WORK REQUIRED -> Your answer must be the full listing, reproduced exactly.

__________________________________________________

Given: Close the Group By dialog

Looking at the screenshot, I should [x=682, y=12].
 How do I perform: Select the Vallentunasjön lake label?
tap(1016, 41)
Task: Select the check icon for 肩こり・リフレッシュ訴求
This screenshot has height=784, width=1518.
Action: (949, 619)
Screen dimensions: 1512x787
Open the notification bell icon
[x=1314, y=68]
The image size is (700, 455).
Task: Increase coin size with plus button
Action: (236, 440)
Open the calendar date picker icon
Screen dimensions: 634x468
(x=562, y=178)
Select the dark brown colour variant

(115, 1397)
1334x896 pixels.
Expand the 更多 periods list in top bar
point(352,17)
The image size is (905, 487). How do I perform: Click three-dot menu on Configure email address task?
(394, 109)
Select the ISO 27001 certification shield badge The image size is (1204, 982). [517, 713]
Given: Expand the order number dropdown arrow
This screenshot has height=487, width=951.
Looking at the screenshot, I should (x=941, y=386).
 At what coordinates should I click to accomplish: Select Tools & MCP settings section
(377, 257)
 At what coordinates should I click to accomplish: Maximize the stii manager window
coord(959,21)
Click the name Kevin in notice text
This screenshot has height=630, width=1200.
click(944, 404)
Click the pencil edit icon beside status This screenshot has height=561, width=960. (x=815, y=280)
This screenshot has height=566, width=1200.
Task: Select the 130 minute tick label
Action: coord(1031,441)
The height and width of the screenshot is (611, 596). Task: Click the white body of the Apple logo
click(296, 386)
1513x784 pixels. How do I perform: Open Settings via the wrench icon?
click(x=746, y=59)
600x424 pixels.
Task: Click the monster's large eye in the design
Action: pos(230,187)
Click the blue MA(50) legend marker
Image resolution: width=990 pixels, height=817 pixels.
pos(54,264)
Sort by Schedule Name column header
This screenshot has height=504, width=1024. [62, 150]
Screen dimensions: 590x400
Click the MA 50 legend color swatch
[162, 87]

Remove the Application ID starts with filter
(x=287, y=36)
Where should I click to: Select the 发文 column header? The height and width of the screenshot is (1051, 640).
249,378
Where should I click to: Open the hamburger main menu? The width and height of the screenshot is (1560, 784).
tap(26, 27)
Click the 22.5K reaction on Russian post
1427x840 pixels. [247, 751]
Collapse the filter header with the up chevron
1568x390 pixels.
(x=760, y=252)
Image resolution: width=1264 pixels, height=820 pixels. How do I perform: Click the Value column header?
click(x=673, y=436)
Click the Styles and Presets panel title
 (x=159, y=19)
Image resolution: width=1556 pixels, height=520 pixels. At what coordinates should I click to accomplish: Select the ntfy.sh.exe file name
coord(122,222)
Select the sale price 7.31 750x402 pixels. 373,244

__________________________________________________

COMPLETED EXERCISE ->
Given: Close the Group By dialog

Looking at the screenshot, I should [x=682, y=12].
 How do I perform: Select the Vallentunasjön lake label?
tap(1016, 41)
Task: Select the check icon for 肩こり・リフレッシュ訴求
This screenshot has height=784, width=1518.
Action: (949, 619)
Screen dimensions: 1512x787
Open the notification bell icon
[x=1314, y=68]
The image size is (700, 455).
Task: Increase coin size with plus button
Action: (236, 440)
Open the calendar date picker icon
Screen dimensions: 634x468
(x=562, y=178)
Select the dark brown colour variant

(115, 1397)
1334x896 pixels.
Expand the 更多 periods list in top bar
point(352,17)
The image size is (905, 487). How do I perform: Click three-dot menu on Configure email address task?
(394, 109)
Select the ISO 27001 certification shield badge The image size is (1204, 982). [517, 713]
Given: Expand the order number dropdown arrow
This screenshot has height=487, width=951.
Looking at the screenshot, I should (x=941, y=386).
 At what coordinates should I click to accomplish: Select Tools & MCP settings section
(377, 257)
 At what coordinates should I click to accomplish: Maximize the stii manager window
coord(959,21)
Click the name Kevin in notice text
This screenshot has height=630, width=1200.
click(944, 404)
Click the pencil edit icon beside status This screenshot has height=561, width=960. (x=815, y=280)
This screenshot has height=566, width=1200.
Task: Select the 130 minute tick label
Action: coord(1031,441)
The height and width of the screenshot is (611, 596). Task: Click the white body of the Apple logo
click(296, 386)
1513x784 pixels. How do I perform: Open Settings via the wrench icon?
click(x=746, y=59)
600x424 pixels.
Task: Click the monster's large eye in the design
Action: pos(230,187)
Click the blue MA(50) legend marker
Image resolution: width=990 pixels, height=817 pixels.
pos(54,264)
Sort by Schedule Name column header
This screenshot has height=504, width=1024. [62, 150]
Screen dimensions: 590x400
Click the MA 50 legend color swatch
[162, 87]

Remove the Application ID starts with filter
(x=287, y=36)
Where should I click to: Select the 发文 column header? The height and width of the screenshot is (1051, 640).
249,378
Where should I click to: Open the hamburger main menu? The width and height of the screenshot is (1560, 784).
tap(26, 27)
Click the 22.5K reaction on Russian post
1427x840 pixels. [247, 751]
Collapse the filter header with the up chevron
1568x390 pixels.
(x=760, y=252)
Image resolution: width=1264 pixels, height=820 pixels. How do I perform: Click the Value column header?
click(x=673, y=436)
Click the Styles and Presets panel title
 (x=159, y=19)
Image resolution: width=1556 pixels, height=520 pixels. At what coordinates should I click to accomplish: Select the ntfy.sh.exe file name
coord(122,222)
Select the sale price 7.31 750x402 pixels. 373,244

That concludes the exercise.